Genetische afwijking veroorzaakt vroeggeboorte
nieuws
Vroeggeboorte bij mannelijke foetussen ontstaat in sommige families door een genetische afwijking. Dat blijkt uit onderzoek aan het Beatrix Kinderziekenhuis van het UMCG in Groningen, gepubliceerd in het New England Journal of Medicine.
Bij mannelijke foetussen met een afwijking op het Maged2-gen ontwikkelen de niertjes niet goed. Hierdoor plassen de ongeboren baby’s al veel als ze in de baarmoeder zitten. De hoeveelheid vruchtwater in de baarmoeder neemt daardoor toe. Moeders met kinderen met deze afwijking krijgen rond de negentiende of twintigste week van hun zwangerschap daardoor een erg dikke buik.

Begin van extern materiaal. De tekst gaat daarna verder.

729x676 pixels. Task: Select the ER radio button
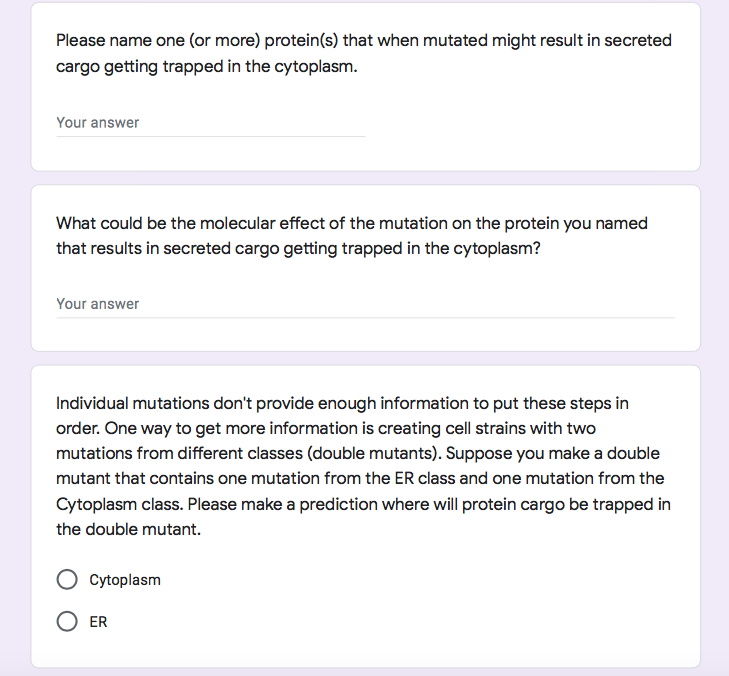(67, 621)
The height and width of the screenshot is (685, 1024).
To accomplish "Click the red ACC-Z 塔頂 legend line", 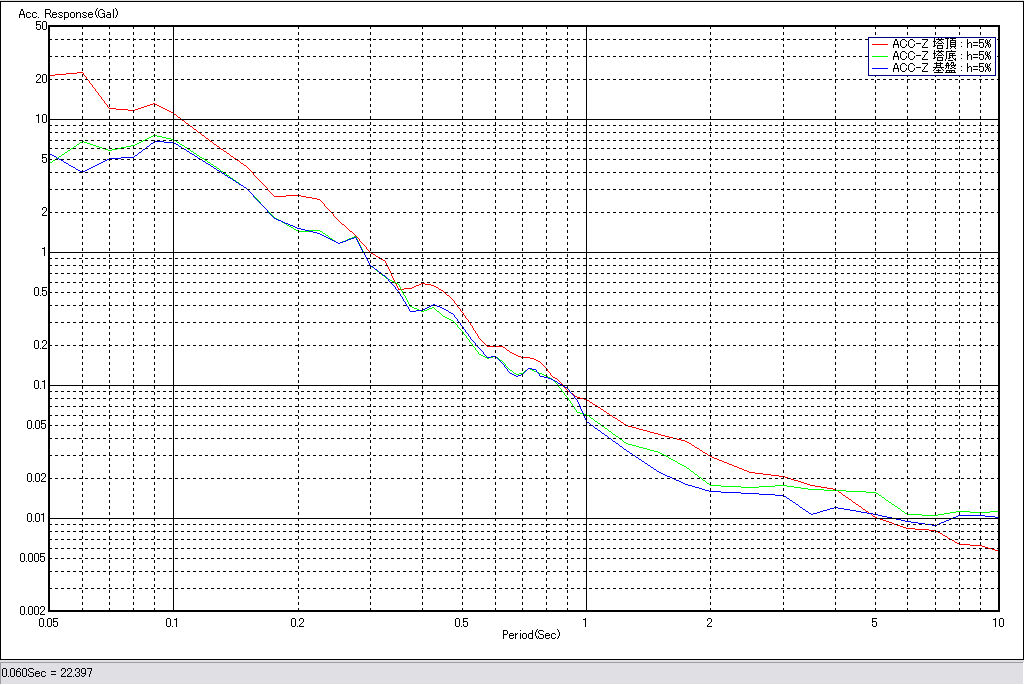I will click(x=879, y=44).
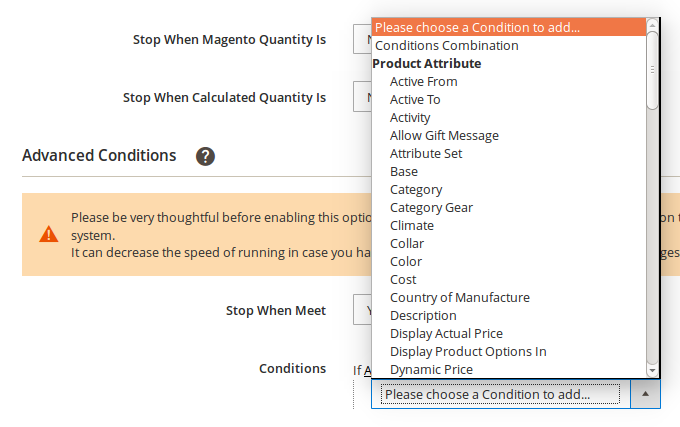Select Conditions Combination option
Viewport: 680px width, 427px height.
446,45
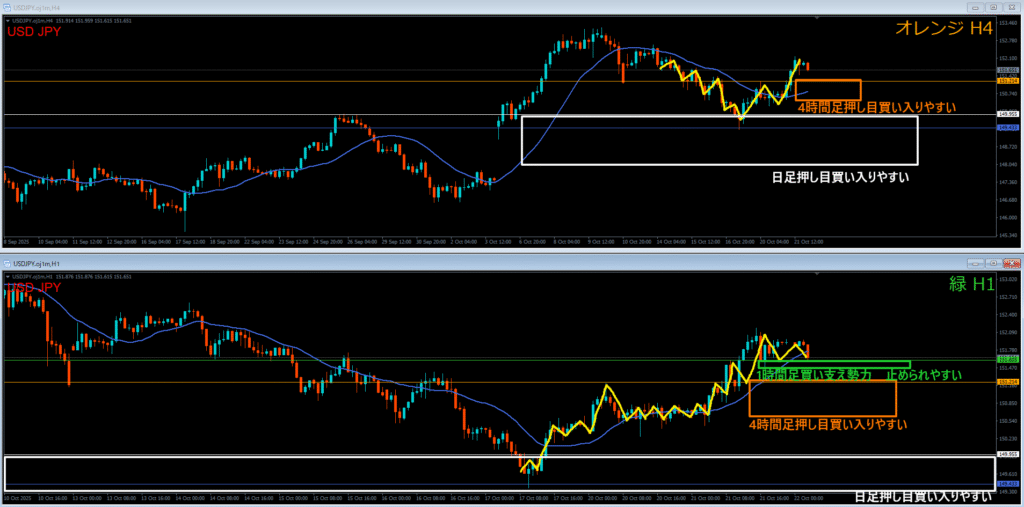Click the green '緑 H1' label

point(970,284)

De grote hoeveelheid vruchtwater leidt tot vroeggeboorte, waarbij sommige kinderen overlijden.
Door deze ontdekking kan men bij vrouwen met een overmatig dikke buik rond de twintigste week van de zwangerschap een genetische test doen om te zien of het ongeboren kind deze afwijking heeft.
Dan kan men ermee rekening houden dat het kind waarschijnlijk te vroeg geboren wordt. Bovendien hoeft men niet allerlei extra onderzoeken te doen of onnodige medicijnen na de geboorte aan het kind te geven en weet men direct welke zorg het kind nodig heeft. Bovendien blijkt uit het onderzoek dat de klachten bij het opgroeien vanzelf verdwijnen.
Nu deze genetische afwijking eenmaal bekend is, kan verder onderzoek gedaan worden naar goede behandelmethoden om problemen rondom de zwangerschap te voorkomen.